Upstream collection involves government requests made to owners and operators of the telecommunications backbone over which telephone and Internet communications transit. Upstream collection includes telephone calls in addition to Internet communications. The NSA is the only collector of upstream data.


The Section 702 program has ben widely misunderstood. “It is not a bulk collection program,” Medine said. “The program only targets the communications of particular persons. Last year, approximately 90,000 targets were assigned in the program but it is not a widespread collection of information.” Those who are targeted are believed to be non-U.S. citizens based outside of the U.S. and of intelligence value.

Likewise, Medine said Americans’ emails cannot be searched for keywords, such as “Osama bin Laden” or other contemporary topics of popular discussion. Only key email addresses, or selectors, can be used to target individuals believed to be foreign intelligence subjects.

But the value of the program is clear, Cook said. “This program has assisted the government’s efforts to learn more systematically about the membership, leadership structure, priorities, tactics and plans of international terrorist organizations. It has enabled the discovery of previously unknown terrorist operatives, provided the locations and movements of known suspects and allowed the discovery and disruption of plots directed against the United States and foreign countries.”

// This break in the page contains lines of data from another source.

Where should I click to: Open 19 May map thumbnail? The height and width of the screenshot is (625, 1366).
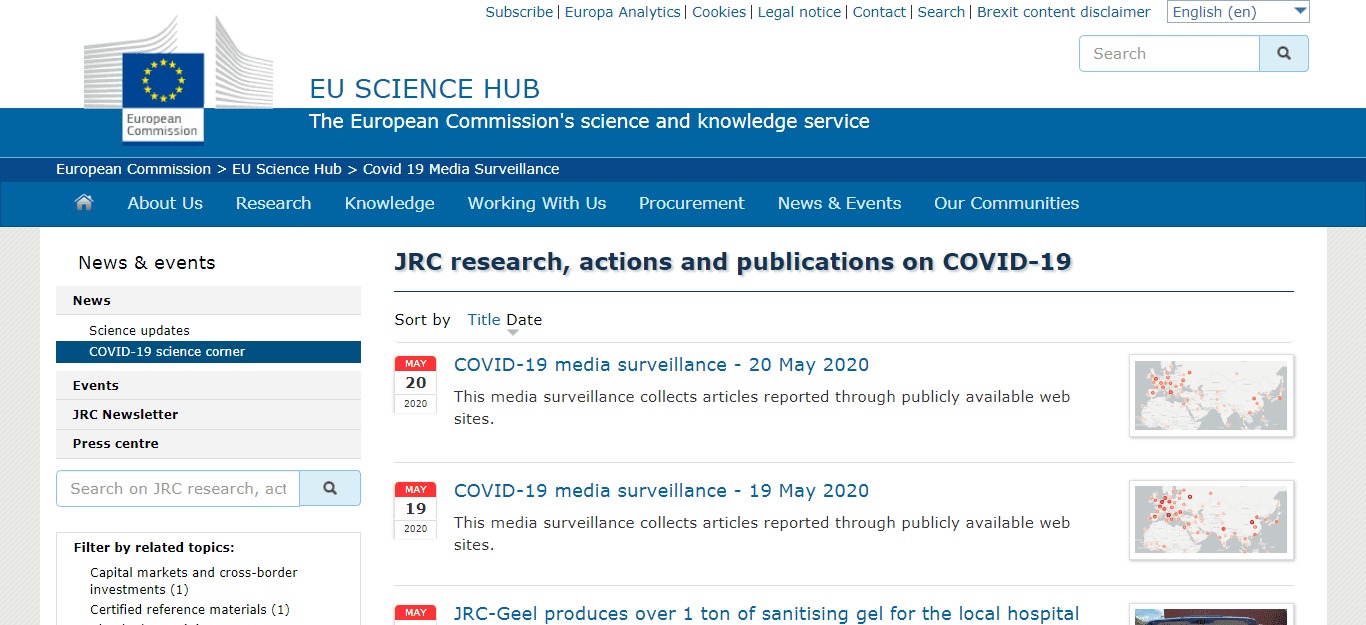pos(1211,520)
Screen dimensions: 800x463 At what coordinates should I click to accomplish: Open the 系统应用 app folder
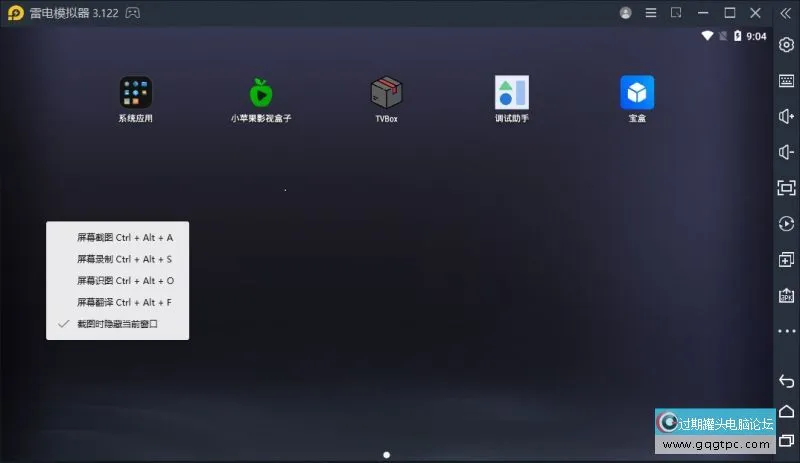[x=135, y=93]
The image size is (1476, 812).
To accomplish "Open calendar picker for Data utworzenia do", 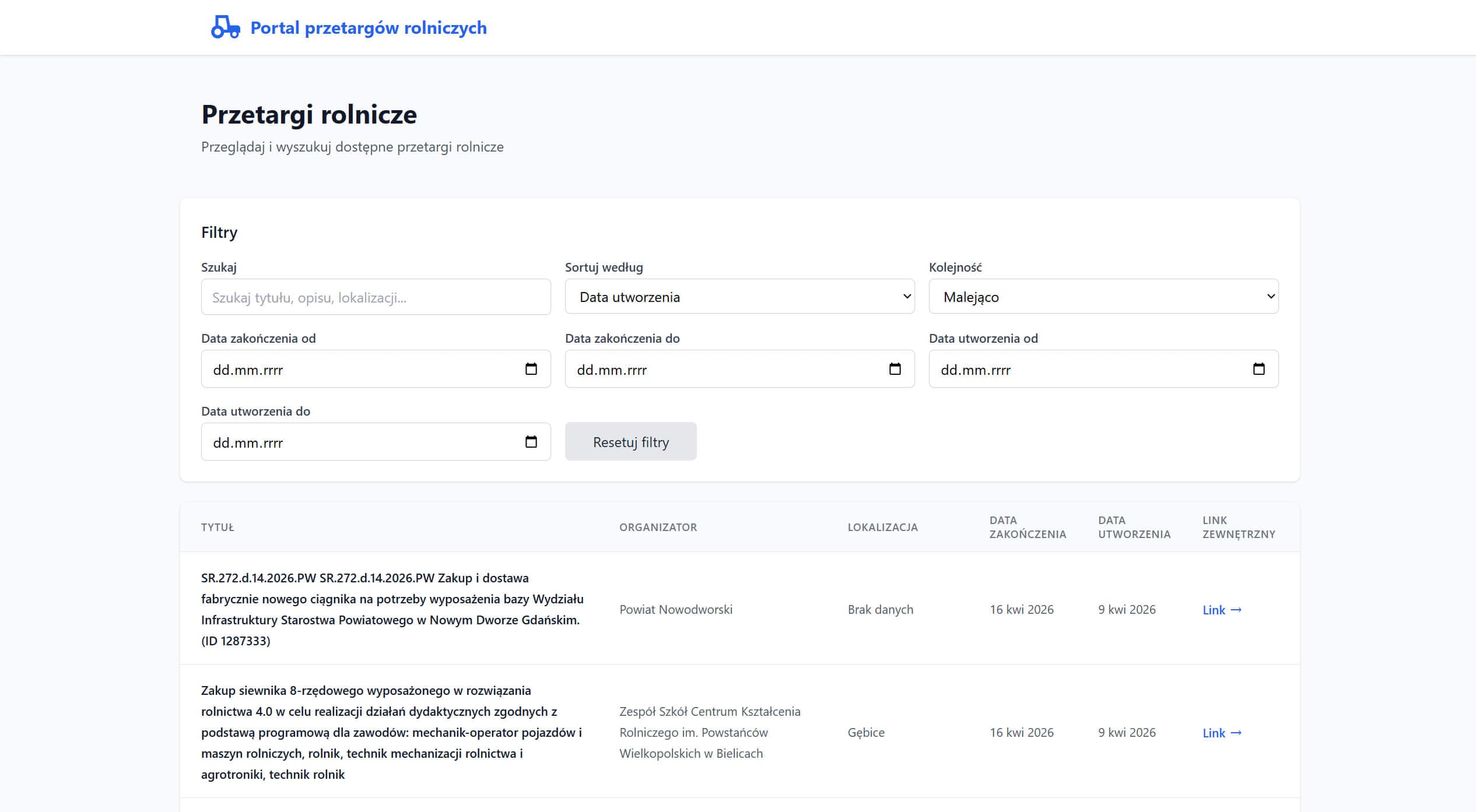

The PCLOB report outlines 10 recommendations to enhance privacy protections under Section 702 of FISA, which Medine said were adopted unanimously. Among the five major themes covered by the recommendations were:

  1. Targeting process. The board calls for the government to clearly articulate the foreign intelligence basis for its targeting decisions.
  2. Role of the Foreign Intelligence Surveillance Court. The board recommends the government submit a sample of tasking sheets and query terms so the court can can consider them in approving the continued operation of the program.
  3. Upstream collection. The board calls for a periodic assessment to ensure the best technology is being used to filter out purely domestic communications.
  4. Accountability & transparency. The board calls for the declassification of NSA, CIA and FBI data minimization procedures.
  5. Efficacy. The government should develop a comprehensive methodology for assessing the efficacy of counterterrorism surveillance programs.